- Born: June 12, 1927 New York City, New York
- Died: June 9, 2015 (aged 87) New Brunswick, New Jersey
- Known for: Contributions to battery technology and biomedical research
- Notable work: Alkaline Storage Batteries, Techniques of Electrochemistry
- Spouse: Marion Koenig Salkind (b. 1932)
- Children: Susanne J. Salkind (b. 1968) James A. Salkind (b. 1970)
- Parent: Samuel M. Salkind (1897–1965) Florence Zins Salkind (1897–1984)

= Alvin J. Salkind =

American chemical engineer (1927–2015)

Alvin J. Salkind (/ˈsælkaɪnd/; June 12, 1927 – June 9, 2015) was an American chemical engineer. Salkind is known for writing the seminal texts Alkaline Storage Batteries with S. Uno Falk and making tremendous gains in the area of battery. Among his many scientific contributions, Salkind was the first to build a battery into an x-ray port tracking structure with state of charge. In 2005, Salkind was named to the College of Fellows of the American Institute for Medical and Biological Engineering. In 2014, he became a fellow of the Electrochemical Society.
★ ★ ★ ★ ★ ★ ★
> **Required actions**
A: Answer these from the Alvin J. Salkind biography:
(i) In what city and state did Salkind die?
(ii) Who co-wrote Alkaline Storage Batteries with him?
(iii) In which year did he become a fellow of the Electrochemical Society?
B: Resume the Alvin J. Salkind biography with the sentence that would follow its account of his 2014 Electrochemical Society fellowship.
The records have no connection to the biography of Alvin J. Salkind.

> **Provided records**
★ ★ ★ ★ ★ ★ ★
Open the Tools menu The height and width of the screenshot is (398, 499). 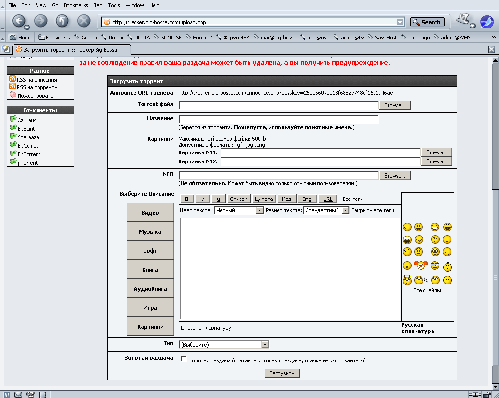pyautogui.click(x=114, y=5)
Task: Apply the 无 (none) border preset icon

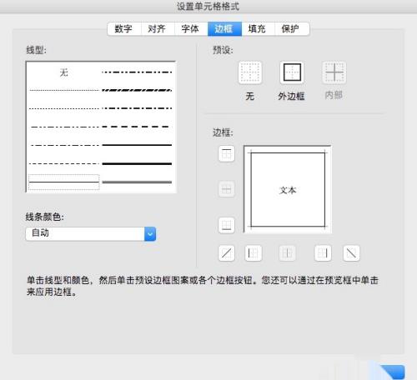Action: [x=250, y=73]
★ ★ ★ ★ ★ ★ ★
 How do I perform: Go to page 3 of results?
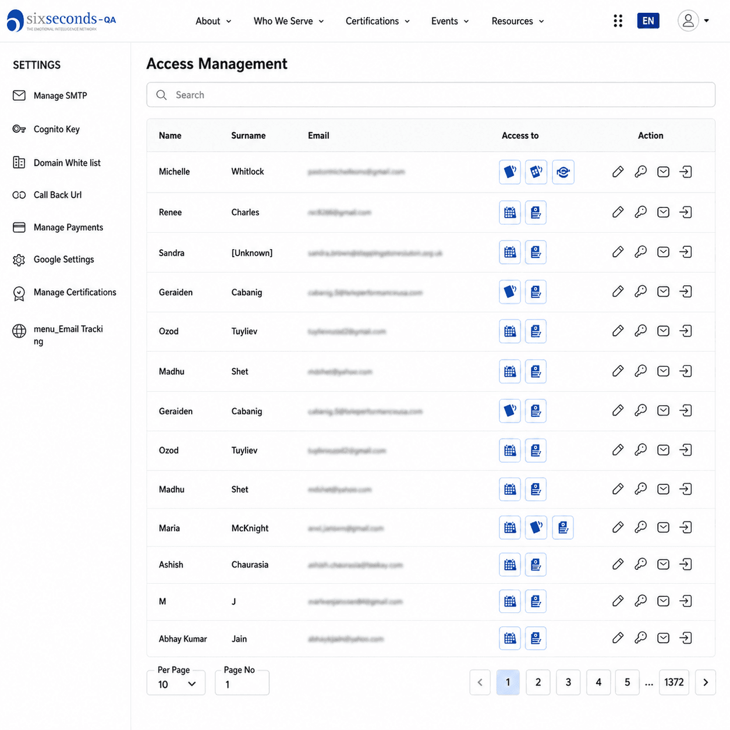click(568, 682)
★ ★ ★ ★ ★ ★ ★
> **Answers below**
A:
(i) New Brunswick, New Jersey
(ii) S. Uno Falk
(iii) 2014

B:
== Education ==
Salkind received his PhD in chemical engineering from Polytechnic Institute (Poly), where he underwent interdisciplinary training with minors in both electrochemistry and x-ray physics. During his time at Poly, his research focused on nickel-cadmium batteries and related battery technology.

== Career ==
From industry to academia, Salkind has touched may aspects of science in his career.
- Polytechnic Institute, Professor
- Electric Storage Battery Company, President
- Rutgers University, Professor of Surgery/Bioengineering
- Case Western Reserve University, Yeager Center, Executive Director

== Achievements ==
Among his most prominent works, Salkind co-authored both Alkaline Storage Batteries and Techniques of Electrochemistry Vol. 1–3 with S. Uno Falk and Ernest Yeager respectively. He was also the first to monitor the state of condition of lead-acid batteries used in utility networks. Further, he resolved the structure of AgO using neutron diffraction.

Salkind edited over 17 books, authored over 200 peer-reviewed articles, and has over two dozen patents.